Глава пятая. Вольный Вильно
– Как вы поведали?
– Бон-чик, Ви-тольд, – повторил я как можно более четко.
Работница дома для престарелых сидела передо мной за столом и листала журнал регистраций. Закинув ногу за ногу, она так широко и быстро колыхала подвешенной ступней, что казалось, черная лакированная туфля слетит с ее ноги и прилетит кому-то в лоб.
– А, припомнила, – сказала, наконец, девушка, поднимаясь со стула. – Называем его «Еремит». Он уже давно в нашем доме.
Еремит… Отшельник, значит. Другого я от дедушки и не ждал.
– С 2004 года, если хорошо помню. Ему вроде как еда здесь нравится, – сказал я.
– Вы пришли его забрать? – спросила она.

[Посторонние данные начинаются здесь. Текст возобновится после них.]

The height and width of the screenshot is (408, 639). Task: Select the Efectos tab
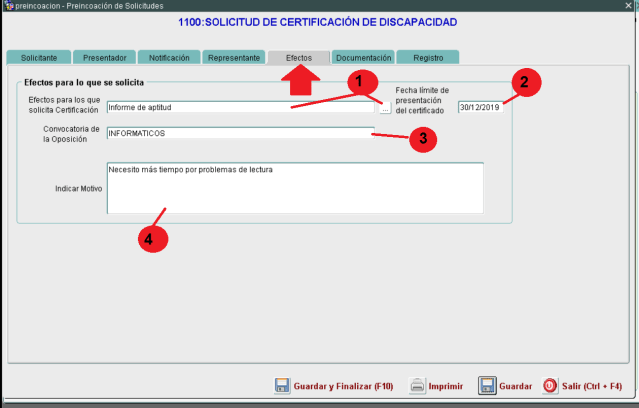[x=299, y=58]
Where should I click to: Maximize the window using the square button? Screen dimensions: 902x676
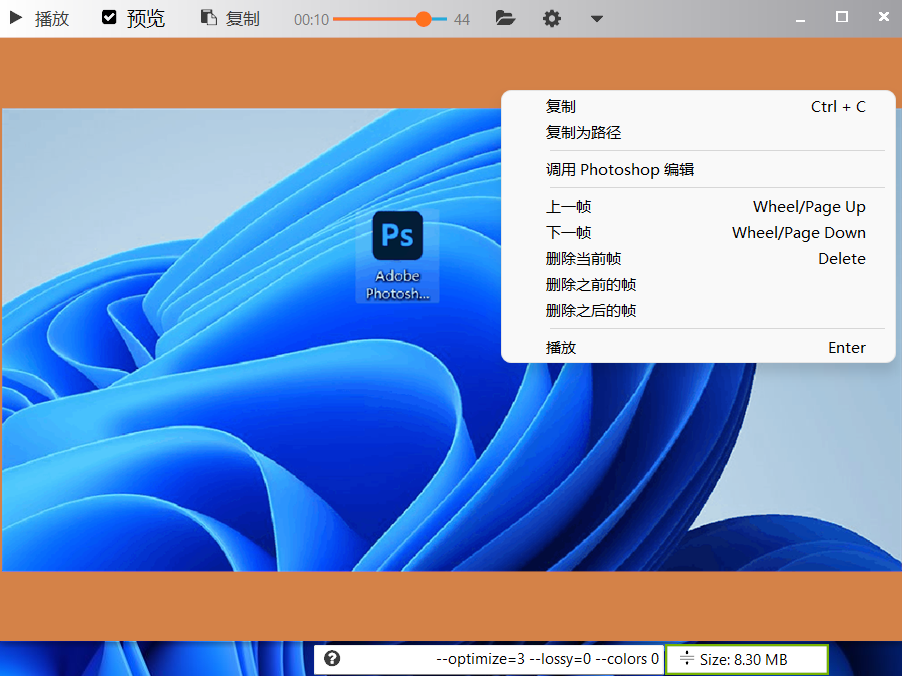pos(842,17)
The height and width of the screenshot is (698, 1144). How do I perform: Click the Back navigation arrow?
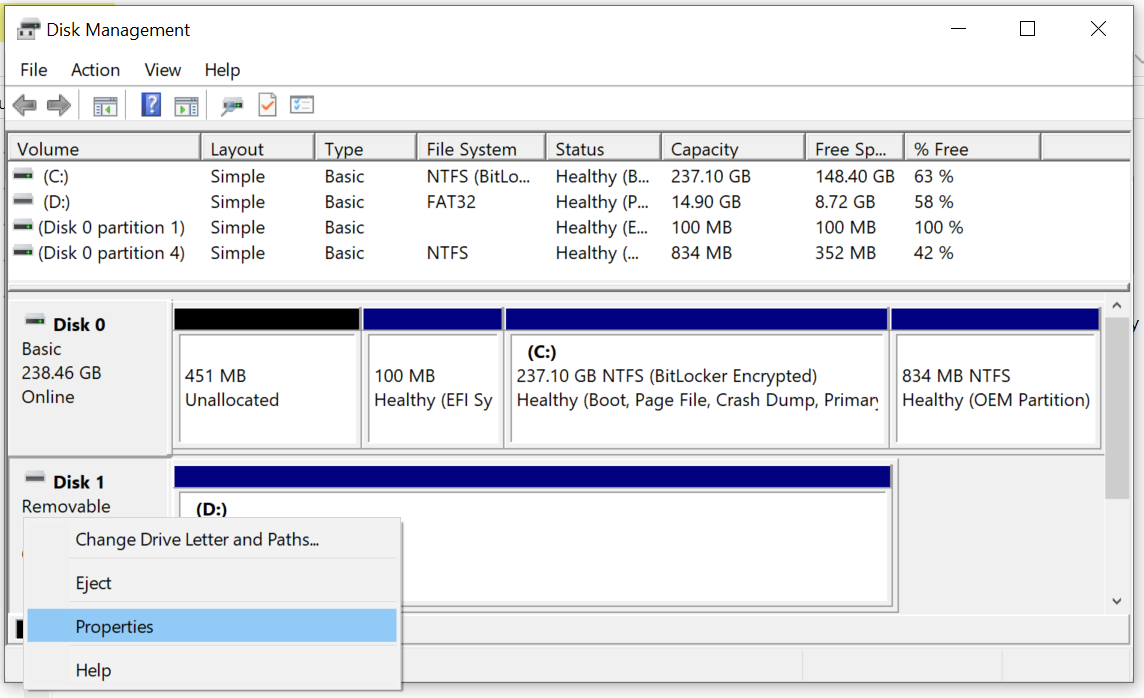point(25,104)
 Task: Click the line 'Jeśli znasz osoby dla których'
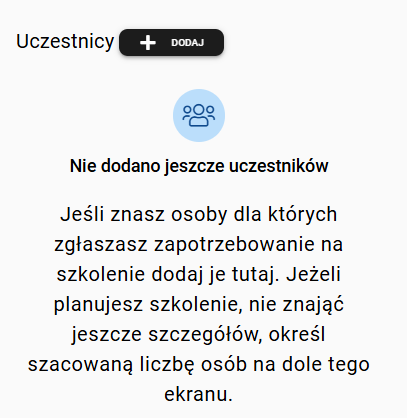coord(199,214)
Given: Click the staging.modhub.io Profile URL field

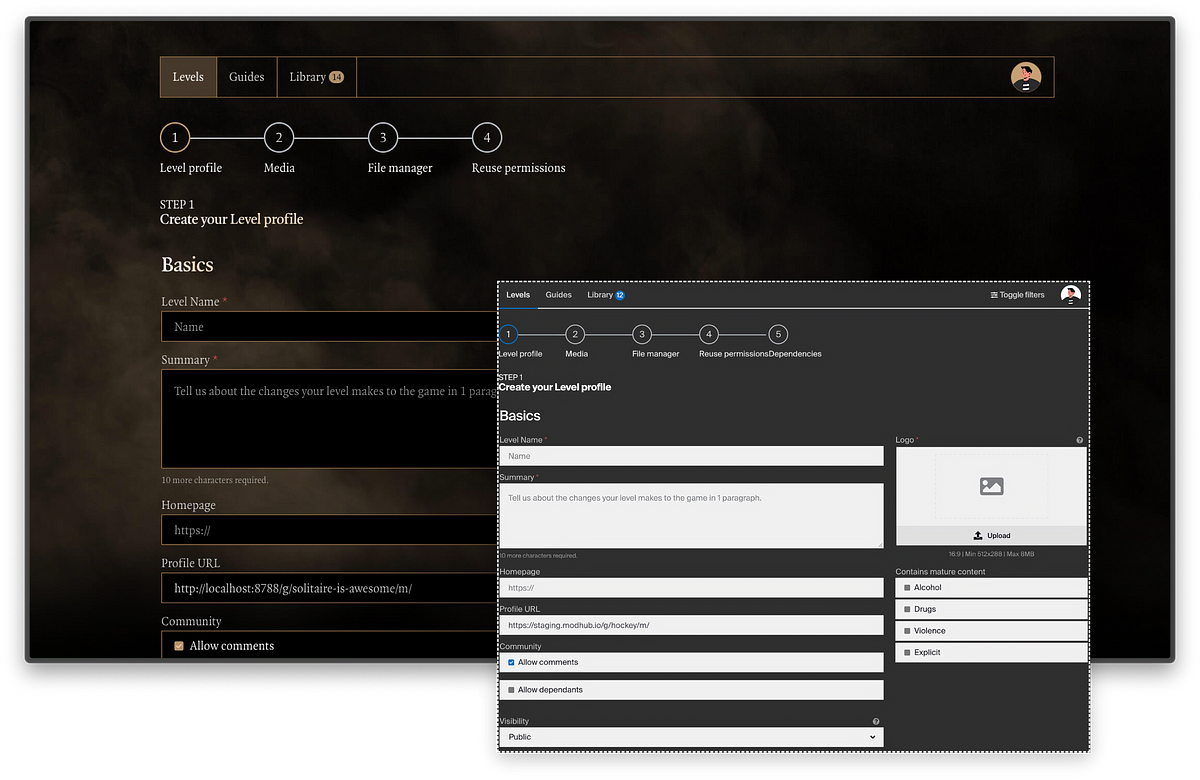Looking at the screenshot, I should (x=690, y=625).
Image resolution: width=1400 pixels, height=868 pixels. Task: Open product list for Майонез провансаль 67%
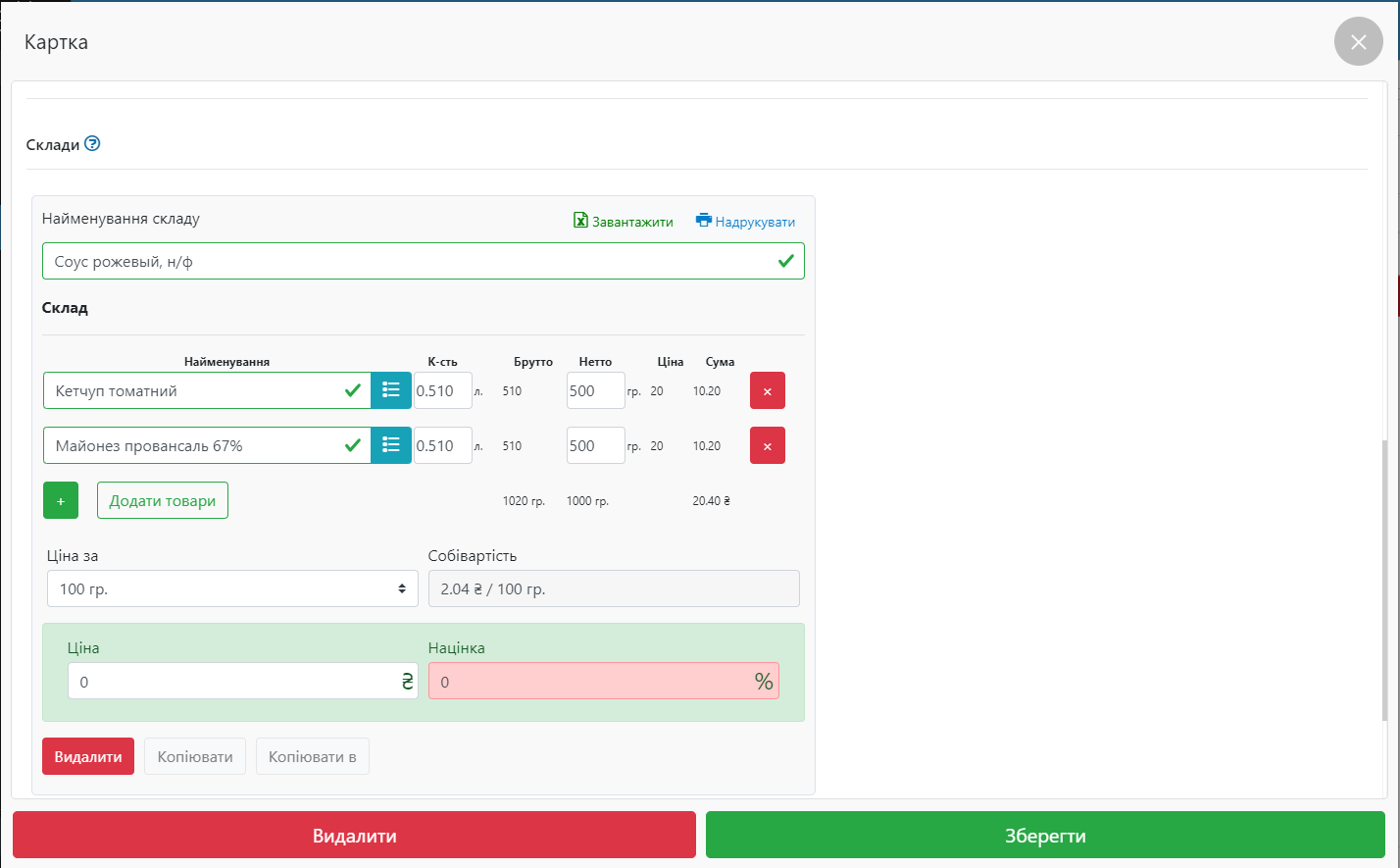point(390,445)
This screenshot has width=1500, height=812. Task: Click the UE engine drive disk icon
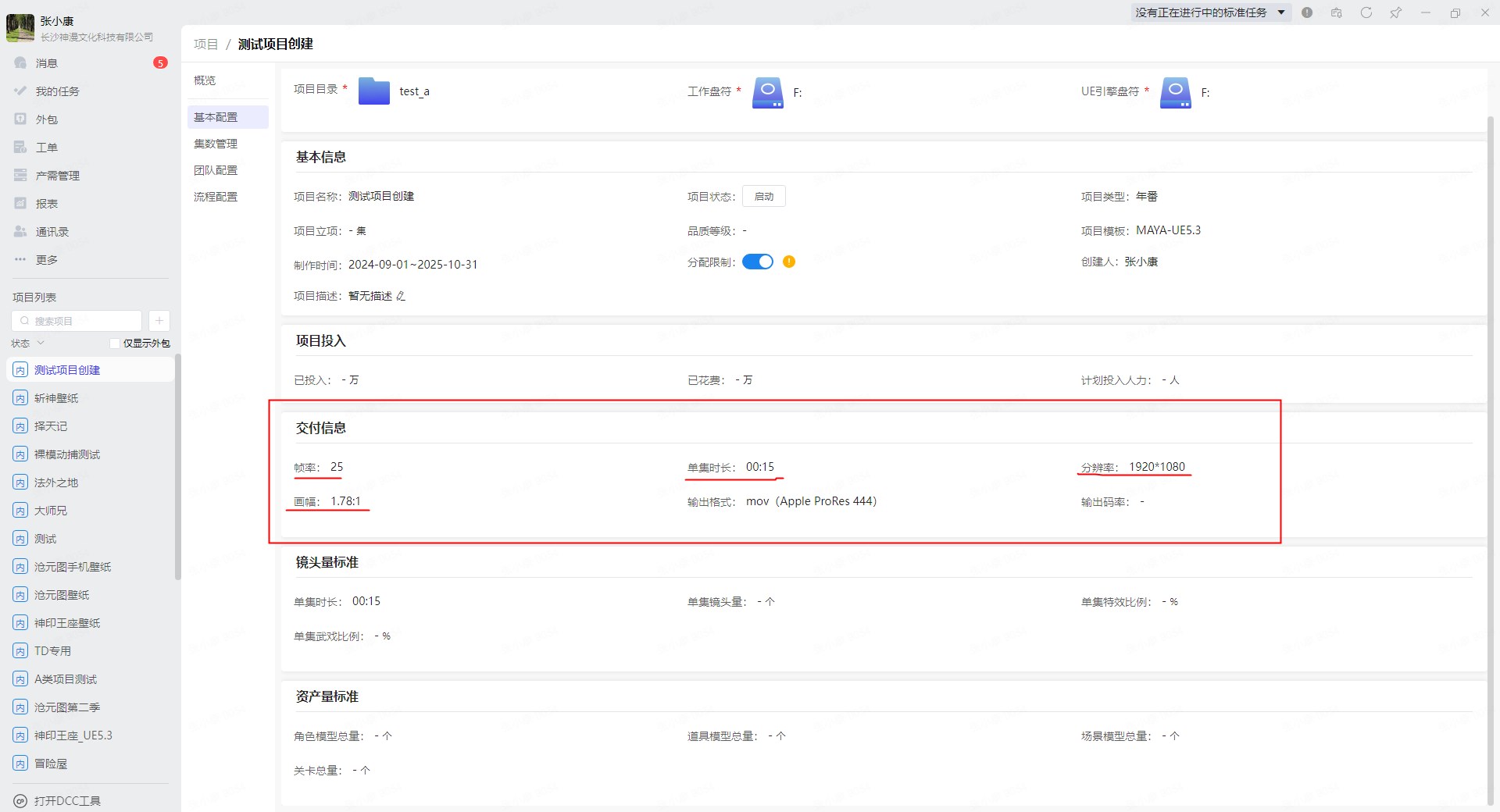coord(1175,92)
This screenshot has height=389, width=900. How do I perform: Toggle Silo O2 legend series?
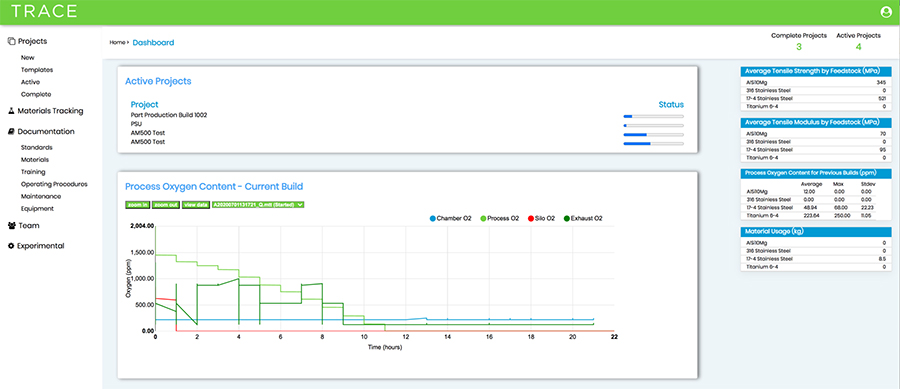[542, 219]
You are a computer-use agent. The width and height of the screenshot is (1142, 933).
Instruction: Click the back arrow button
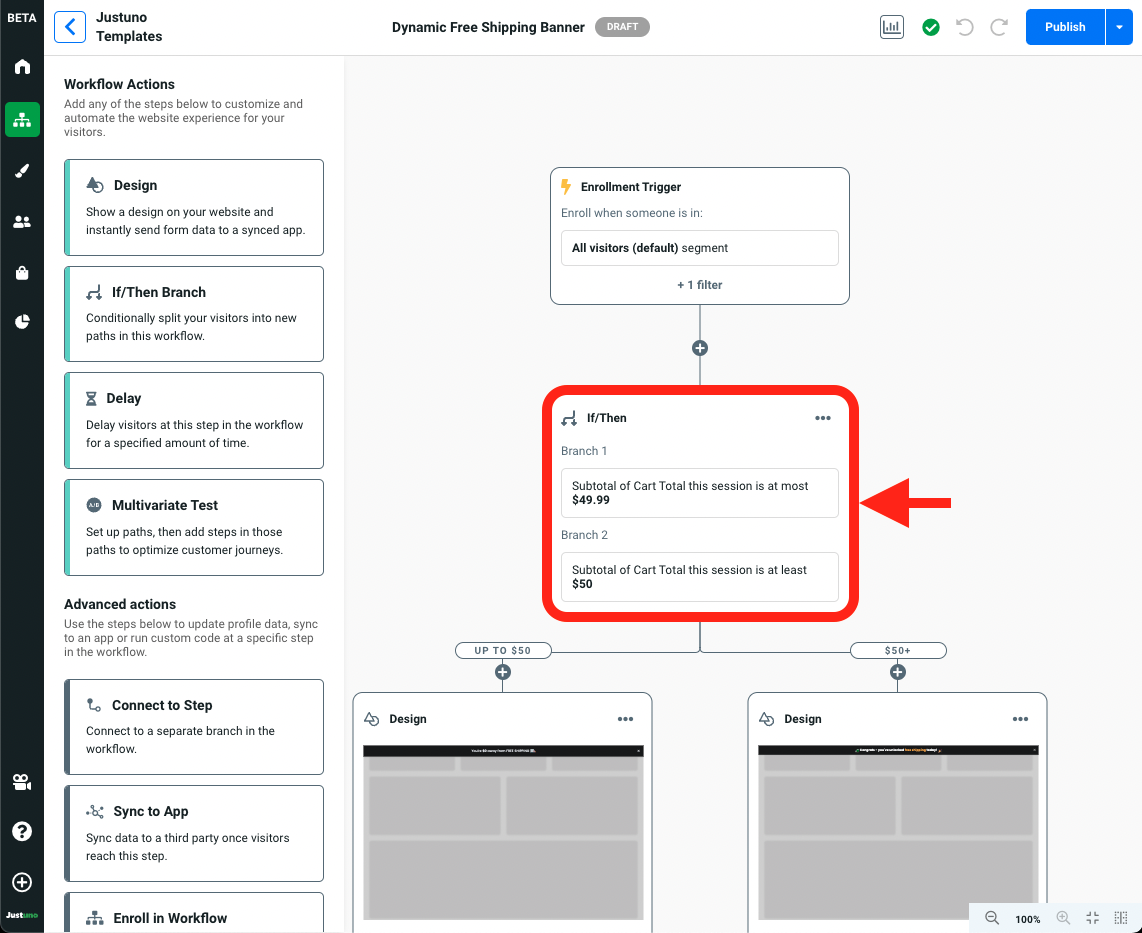click(x=70, y=27)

Прищурила взгляд, глядя на меня, – Родственник? Прошу паспорт. Вам должно быть восемнадцать.
Я протянул документ. Хорошо, что взял с собой. Так и думал, что здесь заправляли бюрократы.
– Все в порядке, – ответила сестра, возвращая паспорт, – А в целом, добре, что забираете.
– Это почему?
– Мест нам бракует18. Как началась эта программа «Из вески в столицу» год тому назад, так много старых людей к нам попало. Молодежь бросала дома в Купавах, в Паленице, а стариков куда? Вот и отдавали в дом престарелых.
– А почему молодые в Бойков их не берут?
– То мне не ведомо. Наверно, мешкання19 невеликие. Не хотят в одной комнате тесниться. Пойдемте, отыщем вашего еремита.
Сестра провела меня через общую зону дома престарелых. На диване трое старичков безмятежно смотрели какой-то старый фильм (кажется, на польском) на ЖК-телевизоре. Стены были раскрашены в унылый зеленый цвет, но в комнате было достаточно солнца. Вид за окнами скрывали плотные шторы. Люди здесь, наверно, редко смотрят наружу. Мы подошли ко входу в комнату в самом конце коридора. Девушка остановилась перед дверью в раздумии.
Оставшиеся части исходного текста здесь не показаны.